Problem:
Arrange every line of the rows below as a Markdown table with a No. column for the line number and a Line column for its text, leaving out any blank lines.
─── Material provided ───
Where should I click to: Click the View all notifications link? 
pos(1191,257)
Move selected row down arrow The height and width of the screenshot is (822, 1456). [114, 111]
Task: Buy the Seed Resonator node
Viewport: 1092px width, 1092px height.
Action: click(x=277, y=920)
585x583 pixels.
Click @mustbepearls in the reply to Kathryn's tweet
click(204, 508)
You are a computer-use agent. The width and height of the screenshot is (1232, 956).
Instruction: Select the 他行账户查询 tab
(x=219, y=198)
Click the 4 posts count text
───
Written solution:
| No. | Line |
|---|---|
| 1 | Where should I click to: Click the View all notifications link?  |
| 2 | pos(1191,257) |
| 3 | Move selected row down arrow The height and width of the screenshot is (822, 1456). [114, 111] |
| 4 | Task: Buy the Seed Resonator node |
| 5 | Viewport: 1092px width, 1092px height. |
| 6 | Action: click(x=277, y=920) |
| 7 | 585x583 pixels. |
| 8 | Click @mustbepearls in the reply to Kathryn's tweet |
| 9 | click(204, 508) |
| 10 | You are a computer-use agent. The width and height of the screenshot is (1232, 956). |
| 11 | Instruction: Select the 他行账户查询 tab |
| 12 | (x=219, y=198) |
| 13 | Click the 4 posts count text |